◆ **What is expected**: Reproduce all of the entries below word for word, keeping every line unchanged.

◆ **Records of locating words and elements**:
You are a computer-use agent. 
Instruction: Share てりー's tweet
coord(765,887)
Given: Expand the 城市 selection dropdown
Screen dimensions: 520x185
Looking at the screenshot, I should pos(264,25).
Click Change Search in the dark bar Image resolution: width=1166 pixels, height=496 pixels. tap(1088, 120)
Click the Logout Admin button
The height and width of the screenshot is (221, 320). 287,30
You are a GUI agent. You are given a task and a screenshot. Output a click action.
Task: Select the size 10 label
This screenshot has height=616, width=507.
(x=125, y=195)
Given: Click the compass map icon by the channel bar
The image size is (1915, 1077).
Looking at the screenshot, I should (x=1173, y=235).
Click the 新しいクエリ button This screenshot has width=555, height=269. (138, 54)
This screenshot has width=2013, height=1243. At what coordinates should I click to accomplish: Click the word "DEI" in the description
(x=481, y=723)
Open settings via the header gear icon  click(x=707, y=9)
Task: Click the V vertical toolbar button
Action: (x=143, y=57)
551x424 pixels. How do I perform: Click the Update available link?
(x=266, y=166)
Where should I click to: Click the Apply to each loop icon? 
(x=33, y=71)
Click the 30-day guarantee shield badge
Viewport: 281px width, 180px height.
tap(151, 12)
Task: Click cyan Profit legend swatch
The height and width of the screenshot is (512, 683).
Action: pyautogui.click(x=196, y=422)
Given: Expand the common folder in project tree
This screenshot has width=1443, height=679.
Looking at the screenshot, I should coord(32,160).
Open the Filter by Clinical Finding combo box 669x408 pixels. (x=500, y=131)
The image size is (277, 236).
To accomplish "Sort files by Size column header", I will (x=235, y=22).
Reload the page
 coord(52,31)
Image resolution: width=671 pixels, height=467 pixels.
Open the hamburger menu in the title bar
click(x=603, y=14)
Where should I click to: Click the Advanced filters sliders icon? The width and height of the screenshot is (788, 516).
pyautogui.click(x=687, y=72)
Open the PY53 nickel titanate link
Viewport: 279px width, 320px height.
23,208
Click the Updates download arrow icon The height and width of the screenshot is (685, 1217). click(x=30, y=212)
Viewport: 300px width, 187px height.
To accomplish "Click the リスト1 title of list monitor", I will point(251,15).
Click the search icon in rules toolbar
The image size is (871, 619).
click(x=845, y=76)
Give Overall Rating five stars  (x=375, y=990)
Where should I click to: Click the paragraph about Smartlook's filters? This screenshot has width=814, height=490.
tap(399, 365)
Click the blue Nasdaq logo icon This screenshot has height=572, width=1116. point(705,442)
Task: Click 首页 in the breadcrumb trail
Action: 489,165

◆ **Solved problem**:
You are a computer-use agent. 
Instruction: Share てりー's tweet
coord(765,887)
Given: Expand the 城市 selection dropdown
Screen dimensions: 520x185
Looking at the screenshot, I should pos(264,25).
Click Change Search in the dark bar Image resolution: width=1166 pixels, height=496 pixels. tap(1088, 120)
Click the Logout Admin button
The height and width of the screenshot is (221, 320). 287,30
You are a GUI agent. You are given a task and a screenshot. Output a click action.
Task: Select the size 10 label
This screenshot has height=616, width=507.
(x=125, y=195)
Given: Click the compass map icon by the channel bar
The image size is (1915, 1077).
Looking at the screenshot, I should (x=1173, y=235).
Click the 新しいクエリ button This screenshot has width=555, height=269. (138, 54)
This screenshot has width=2013, height=1243. At what coordinates should I click to accomplish: Click the word "DEI" in the description
(x=481, y=723)
Open settings via the header gear icon  click(x=707, y=9)
Task: Click the V vertical toolbar button
Action: (x=143, y=57)
551x424 pixels. How do I perform: Click the Update available link?
(x=266, y=166)
Where should I click to: Click the Apply to each loop icon? 
(x=33, y=71)
Click the 30-day guarantee shield badge
Viewport: 281px width, 180px height.
tap(151, 12)
Task: Click cyan Profit legend swatch
The height and width of the screenshot is (512, 683).
Action: pyautogui.click(x=196, y=422)
Given: Expand the common folder in project tree
This screenshot has width=1443, height=679.
Looking at the screenshot, I should coord(32,160).
Open the Filter by Clinical Finding combo box 669x408 pixels. (x=500, y=131)
The image size is (277, 236).
To accomplish "Sort files by Size column header", I will (x=235, y=22).
Reload the page
 coord(52,31)
Image resolution: width=671 pixels, height=467 pixels.
Open the hamburger menu in the title bar
click(x=603, y=14)
Where should I click to: Click the Advanced filters sliders icon? The width and height of the screenshot is (788, 516).
pyautogui.click(x=687, y=72)
Open the PY53 nickel titanate link
Viewport: 279px width, 320px height.
23,208
Click the Updates download arrow icon The height and width of the screenshot is (685, 1217). click(x=30, y=212)
Viewport: 300px width, 187px height.
To accomplish "Click the リスト1 title of list monitor", I will point(251,15).
Click the search icon in rules toolbar
The image size is (871, 619).
click(x=845, y=76)
Give Overall Rating five stars  (x=375, y=990)
Where should I click to: Click the paragraph about Smartlook's filters? This screenshot has width=814, height=490.
tap(399, 365)
Click the blue Nasdaq logo icon This screenshot has height=572, width=1116. point(705,442)
Task: Click 首页 in the breadcrumb trail
Action: 489,165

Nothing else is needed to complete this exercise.